» **YOUR GOAL**
With the line containing "Where should I click to: Open" as the starting point, output every line of the data below through its final line, character for character.

THE INPUT section start

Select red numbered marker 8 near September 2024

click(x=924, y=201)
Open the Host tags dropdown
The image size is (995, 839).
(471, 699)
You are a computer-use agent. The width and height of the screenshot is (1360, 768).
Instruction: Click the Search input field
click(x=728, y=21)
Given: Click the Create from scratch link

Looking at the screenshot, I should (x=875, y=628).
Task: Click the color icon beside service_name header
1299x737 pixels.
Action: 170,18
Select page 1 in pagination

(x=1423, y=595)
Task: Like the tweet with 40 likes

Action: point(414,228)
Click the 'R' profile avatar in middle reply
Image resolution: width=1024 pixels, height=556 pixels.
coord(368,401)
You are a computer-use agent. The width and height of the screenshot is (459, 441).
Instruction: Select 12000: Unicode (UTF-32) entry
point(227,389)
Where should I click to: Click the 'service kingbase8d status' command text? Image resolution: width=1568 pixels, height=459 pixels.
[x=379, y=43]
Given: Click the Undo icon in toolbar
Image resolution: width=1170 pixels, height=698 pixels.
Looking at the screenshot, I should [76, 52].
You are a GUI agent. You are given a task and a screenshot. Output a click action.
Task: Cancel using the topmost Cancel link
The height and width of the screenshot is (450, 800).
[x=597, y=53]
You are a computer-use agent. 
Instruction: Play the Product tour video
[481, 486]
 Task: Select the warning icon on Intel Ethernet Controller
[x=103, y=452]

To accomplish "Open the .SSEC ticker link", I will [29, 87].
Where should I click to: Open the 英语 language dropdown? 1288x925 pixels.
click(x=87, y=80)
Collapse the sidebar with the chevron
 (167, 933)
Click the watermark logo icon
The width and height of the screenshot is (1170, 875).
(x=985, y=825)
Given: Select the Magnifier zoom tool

THE INPUT section end

» **WRITTEN ANSWER**
Where should I click to: Open the 英语 language dropdown? 1288x925 pixels.
click(x=87, y=80)
Collapse the sidebar with the chevron
 (167, 933)
Click the watermark logo icon
The width and height of the screenshot is (1170, 875).
(x=985, y=825)
Given: Select the Magnifier zoom tool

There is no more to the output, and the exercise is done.